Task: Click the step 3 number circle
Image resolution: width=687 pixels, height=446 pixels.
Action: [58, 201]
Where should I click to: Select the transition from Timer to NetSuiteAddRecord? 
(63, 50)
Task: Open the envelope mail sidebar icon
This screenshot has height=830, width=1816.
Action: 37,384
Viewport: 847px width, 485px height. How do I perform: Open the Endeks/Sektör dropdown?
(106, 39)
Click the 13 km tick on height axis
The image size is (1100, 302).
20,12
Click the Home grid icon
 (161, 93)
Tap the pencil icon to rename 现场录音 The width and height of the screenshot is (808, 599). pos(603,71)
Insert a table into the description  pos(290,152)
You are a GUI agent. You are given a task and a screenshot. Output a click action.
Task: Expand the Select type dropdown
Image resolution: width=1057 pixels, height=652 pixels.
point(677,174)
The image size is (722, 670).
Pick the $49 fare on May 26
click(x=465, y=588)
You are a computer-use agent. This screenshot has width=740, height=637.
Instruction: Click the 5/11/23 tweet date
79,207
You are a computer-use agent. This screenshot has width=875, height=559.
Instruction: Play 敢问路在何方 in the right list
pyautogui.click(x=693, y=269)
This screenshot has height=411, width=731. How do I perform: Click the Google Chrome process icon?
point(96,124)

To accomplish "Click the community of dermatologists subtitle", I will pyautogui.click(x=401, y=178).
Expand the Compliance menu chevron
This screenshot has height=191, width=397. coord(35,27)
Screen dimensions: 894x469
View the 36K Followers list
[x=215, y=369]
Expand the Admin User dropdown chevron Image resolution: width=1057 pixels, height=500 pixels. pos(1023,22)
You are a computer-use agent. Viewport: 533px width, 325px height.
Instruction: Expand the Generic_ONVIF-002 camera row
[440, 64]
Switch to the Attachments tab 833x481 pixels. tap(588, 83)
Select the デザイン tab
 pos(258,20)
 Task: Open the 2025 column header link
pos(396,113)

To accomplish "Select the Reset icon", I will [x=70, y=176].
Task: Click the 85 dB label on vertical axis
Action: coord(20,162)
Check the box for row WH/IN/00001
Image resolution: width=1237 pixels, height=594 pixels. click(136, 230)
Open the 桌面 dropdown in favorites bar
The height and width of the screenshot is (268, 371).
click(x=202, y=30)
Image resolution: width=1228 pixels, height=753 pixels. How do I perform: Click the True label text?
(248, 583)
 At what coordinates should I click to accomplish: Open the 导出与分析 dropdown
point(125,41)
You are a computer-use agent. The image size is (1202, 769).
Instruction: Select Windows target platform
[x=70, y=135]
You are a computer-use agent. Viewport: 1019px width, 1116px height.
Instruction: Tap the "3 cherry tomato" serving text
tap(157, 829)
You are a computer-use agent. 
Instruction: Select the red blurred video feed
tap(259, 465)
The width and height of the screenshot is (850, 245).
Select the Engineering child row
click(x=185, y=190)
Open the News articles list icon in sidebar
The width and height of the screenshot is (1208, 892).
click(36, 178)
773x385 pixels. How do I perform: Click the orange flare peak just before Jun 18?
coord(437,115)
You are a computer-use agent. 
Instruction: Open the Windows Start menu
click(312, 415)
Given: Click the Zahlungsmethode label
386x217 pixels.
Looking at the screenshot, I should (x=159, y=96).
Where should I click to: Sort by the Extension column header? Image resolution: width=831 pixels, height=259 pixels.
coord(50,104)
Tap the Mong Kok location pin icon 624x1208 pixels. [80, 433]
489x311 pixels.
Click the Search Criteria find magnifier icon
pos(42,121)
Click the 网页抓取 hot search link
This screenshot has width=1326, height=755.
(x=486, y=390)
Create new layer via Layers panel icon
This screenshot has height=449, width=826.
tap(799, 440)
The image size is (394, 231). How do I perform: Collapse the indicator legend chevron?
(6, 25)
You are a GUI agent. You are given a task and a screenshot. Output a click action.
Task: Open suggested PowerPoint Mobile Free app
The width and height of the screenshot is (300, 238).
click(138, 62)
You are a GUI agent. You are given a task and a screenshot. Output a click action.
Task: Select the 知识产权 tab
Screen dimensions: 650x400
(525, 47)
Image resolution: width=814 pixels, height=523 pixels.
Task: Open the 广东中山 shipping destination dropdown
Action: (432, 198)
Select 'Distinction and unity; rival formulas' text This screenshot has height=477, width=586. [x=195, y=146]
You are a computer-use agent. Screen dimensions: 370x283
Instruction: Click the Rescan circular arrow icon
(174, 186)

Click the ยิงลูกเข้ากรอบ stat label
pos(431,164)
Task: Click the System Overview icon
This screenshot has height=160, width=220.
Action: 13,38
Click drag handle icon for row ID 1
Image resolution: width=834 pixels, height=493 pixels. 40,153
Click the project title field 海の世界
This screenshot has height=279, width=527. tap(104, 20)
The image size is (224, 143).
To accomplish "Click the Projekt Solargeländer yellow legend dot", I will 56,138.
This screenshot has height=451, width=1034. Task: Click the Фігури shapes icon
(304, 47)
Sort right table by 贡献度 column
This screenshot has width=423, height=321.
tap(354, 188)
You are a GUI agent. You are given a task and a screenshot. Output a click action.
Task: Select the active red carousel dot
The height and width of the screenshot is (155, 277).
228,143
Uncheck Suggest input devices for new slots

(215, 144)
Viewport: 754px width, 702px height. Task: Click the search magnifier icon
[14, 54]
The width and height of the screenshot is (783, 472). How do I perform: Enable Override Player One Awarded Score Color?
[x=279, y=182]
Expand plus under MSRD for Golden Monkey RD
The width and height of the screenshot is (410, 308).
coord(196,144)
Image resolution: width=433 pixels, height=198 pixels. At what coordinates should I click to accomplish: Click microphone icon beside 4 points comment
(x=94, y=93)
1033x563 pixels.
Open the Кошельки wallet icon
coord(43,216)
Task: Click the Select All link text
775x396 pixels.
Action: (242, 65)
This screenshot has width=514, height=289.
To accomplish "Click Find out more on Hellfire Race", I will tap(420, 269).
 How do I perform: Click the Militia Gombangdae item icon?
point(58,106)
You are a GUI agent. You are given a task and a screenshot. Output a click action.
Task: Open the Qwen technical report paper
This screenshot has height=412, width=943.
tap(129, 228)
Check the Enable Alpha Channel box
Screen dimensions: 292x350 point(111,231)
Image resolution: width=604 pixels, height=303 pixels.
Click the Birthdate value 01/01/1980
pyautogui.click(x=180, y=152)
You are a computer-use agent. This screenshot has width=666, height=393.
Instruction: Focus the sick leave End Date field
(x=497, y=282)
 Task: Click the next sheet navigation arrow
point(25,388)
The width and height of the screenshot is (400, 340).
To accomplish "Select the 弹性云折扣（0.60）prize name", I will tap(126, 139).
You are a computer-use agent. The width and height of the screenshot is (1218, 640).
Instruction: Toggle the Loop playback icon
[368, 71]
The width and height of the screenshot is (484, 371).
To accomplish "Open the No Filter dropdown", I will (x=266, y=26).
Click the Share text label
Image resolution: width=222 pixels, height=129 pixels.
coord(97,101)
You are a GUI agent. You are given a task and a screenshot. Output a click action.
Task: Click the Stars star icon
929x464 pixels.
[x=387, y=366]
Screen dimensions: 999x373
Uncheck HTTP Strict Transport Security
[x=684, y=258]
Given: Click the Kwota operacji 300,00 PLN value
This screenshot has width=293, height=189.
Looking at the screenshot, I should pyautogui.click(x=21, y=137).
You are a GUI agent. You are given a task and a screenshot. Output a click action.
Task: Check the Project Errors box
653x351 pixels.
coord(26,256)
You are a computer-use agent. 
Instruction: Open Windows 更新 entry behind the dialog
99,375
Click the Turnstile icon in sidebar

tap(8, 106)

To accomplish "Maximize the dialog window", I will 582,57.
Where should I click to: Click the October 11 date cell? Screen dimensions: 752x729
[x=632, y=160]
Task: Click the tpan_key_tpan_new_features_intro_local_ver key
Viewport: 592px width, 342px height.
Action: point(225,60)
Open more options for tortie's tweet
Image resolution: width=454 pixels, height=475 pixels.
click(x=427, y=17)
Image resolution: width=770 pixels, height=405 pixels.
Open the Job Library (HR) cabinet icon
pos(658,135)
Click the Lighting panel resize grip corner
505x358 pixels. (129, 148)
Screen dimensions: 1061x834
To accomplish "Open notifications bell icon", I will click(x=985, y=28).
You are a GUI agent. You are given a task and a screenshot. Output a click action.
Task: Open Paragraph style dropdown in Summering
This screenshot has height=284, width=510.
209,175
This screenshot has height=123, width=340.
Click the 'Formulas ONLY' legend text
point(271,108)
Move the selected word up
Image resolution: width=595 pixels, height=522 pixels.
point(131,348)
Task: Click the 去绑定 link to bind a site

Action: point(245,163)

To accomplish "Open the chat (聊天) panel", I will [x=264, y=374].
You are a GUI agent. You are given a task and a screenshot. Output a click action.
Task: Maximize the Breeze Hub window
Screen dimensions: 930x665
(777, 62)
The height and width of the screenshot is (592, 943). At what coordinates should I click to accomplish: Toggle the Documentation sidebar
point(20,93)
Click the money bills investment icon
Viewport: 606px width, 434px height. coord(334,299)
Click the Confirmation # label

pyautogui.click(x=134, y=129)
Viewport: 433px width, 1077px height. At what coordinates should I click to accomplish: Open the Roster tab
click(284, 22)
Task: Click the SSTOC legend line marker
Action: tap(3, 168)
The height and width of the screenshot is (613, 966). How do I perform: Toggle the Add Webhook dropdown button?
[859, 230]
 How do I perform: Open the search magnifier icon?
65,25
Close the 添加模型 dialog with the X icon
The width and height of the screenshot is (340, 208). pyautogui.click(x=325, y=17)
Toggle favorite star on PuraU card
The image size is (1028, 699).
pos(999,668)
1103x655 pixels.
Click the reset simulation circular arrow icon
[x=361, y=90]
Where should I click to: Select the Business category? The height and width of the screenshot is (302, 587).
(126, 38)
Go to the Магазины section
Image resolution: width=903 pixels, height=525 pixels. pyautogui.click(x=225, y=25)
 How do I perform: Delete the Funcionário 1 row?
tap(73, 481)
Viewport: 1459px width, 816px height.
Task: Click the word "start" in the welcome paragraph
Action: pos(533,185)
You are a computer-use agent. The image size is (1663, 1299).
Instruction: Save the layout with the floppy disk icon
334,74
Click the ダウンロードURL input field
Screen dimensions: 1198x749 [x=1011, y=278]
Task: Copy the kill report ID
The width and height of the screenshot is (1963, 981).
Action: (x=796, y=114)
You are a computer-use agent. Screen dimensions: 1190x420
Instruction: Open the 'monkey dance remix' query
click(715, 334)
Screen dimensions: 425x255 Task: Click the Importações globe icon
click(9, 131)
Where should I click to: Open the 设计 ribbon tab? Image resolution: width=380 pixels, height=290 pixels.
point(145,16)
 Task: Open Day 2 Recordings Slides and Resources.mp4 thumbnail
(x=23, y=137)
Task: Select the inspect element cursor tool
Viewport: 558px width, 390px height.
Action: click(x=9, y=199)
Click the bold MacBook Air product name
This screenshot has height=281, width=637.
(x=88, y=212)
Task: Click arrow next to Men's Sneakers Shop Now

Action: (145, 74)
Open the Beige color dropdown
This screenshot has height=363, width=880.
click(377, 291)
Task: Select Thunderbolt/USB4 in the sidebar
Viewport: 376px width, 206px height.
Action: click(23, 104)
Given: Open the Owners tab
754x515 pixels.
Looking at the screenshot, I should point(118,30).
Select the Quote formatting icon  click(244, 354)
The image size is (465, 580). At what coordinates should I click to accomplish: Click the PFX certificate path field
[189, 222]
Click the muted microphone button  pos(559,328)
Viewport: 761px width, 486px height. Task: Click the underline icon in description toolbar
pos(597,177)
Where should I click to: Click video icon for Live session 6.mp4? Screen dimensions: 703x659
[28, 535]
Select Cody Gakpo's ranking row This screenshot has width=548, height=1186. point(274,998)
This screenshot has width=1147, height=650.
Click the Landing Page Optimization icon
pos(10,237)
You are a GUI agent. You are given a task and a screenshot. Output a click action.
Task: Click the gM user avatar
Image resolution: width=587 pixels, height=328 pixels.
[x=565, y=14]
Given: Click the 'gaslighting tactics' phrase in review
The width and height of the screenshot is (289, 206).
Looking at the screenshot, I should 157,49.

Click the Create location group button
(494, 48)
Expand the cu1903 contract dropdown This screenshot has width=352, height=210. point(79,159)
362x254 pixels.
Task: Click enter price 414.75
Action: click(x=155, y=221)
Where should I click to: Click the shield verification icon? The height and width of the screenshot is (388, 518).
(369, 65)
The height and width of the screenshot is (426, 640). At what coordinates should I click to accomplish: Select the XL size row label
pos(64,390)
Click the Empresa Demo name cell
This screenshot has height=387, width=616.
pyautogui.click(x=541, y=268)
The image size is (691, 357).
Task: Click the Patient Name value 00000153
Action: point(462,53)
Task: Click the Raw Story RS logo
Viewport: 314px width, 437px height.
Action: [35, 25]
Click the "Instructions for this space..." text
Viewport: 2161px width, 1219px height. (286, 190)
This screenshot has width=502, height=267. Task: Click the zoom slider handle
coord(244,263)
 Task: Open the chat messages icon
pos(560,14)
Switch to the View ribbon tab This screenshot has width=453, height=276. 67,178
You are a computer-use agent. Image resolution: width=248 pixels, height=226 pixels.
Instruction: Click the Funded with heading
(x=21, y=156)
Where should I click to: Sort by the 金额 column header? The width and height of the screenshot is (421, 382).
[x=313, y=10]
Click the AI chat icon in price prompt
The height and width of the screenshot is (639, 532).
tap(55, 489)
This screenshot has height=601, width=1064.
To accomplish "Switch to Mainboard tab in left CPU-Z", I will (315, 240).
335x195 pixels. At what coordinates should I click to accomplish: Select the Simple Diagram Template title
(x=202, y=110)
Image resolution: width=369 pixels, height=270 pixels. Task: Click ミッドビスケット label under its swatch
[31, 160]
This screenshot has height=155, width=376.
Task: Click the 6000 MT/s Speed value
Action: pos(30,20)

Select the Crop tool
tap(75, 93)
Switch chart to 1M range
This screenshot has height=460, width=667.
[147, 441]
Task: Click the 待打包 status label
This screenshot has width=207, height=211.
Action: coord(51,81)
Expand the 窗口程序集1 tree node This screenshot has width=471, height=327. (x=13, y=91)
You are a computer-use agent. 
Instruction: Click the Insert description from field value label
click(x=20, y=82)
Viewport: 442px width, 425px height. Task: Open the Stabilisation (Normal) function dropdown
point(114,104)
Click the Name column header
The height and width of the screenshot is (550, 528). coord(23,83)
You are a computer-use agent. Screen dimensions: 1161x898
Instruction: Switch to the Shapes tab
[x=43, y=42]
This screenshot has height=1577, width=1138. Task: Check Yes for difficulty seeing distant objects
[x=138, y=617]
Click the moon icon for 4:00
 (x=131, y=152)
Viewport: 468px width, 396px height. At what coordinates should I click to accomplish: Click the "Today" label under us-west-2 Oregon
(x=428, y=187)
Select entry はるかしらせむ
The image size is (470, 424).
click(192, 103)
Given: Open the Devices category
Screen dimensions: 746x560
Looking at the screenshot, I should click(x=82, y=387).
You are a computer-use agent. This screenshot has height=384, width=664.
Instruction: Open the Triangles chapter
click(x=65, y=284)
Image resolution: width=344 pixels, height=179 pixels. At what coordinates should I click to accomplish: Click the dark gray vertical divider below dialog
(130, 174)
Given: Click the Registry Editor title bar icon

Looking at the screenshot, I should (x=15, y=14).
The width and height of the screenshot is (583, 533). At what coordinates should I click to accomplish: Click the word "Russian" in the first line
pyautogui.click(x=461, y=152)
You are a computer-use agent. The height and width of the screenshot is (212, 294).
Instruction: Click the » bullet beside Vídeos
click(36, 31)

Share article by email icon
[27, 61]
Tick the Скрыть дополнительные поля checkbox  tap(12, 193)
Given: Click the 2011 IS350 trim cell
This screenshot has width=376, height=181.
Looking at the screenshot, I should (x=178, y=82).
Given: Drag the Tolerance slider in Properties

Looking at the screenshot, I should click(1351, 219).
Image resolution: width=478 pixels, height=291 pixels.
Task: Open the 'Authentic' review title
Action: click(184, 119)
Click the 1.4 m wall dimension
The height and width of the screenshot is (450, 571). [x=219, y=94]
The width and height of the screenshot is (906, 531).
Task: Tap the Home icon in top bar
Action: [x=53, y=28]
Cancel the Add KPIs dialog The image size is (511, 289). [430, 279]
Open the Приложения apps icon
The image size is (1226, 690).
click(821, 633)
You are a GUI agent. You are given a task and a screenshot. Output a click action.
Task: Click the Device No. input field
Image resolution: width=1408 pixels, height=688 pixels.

▸ **WHAT TO PRODUCE**
Would you quote everything above from the line containing "This screenshot has width=502, height=267." down to the line containing "This screenshot has height=601, width=1064."? Include both of those lines and nothing else.

▸ **TASK ANSWER**
This screenshot has width=502, height=267. Task: Click the zoom slider handle
coord(244,263)
 Task: Open the chat messages icon
pos(560,14)
Switch to the View ribbon tab This screenshot has width=453, height=276. 67,178
You are a computer-use agent. Image resolution: width=248 pixels, height=226 pixels.
Instruction: Click the Funded with heading
(x=21, y=156)
Where should I click to: Sort by the 金额 column header? The width and height of the screenshot is (421, 382).
[x=313, y=10]
Click the AI chat icon in price prompt
The height and width of the screenshot is (639, 532).
tap(55, 489)
This screenshot has height=601, width=1064.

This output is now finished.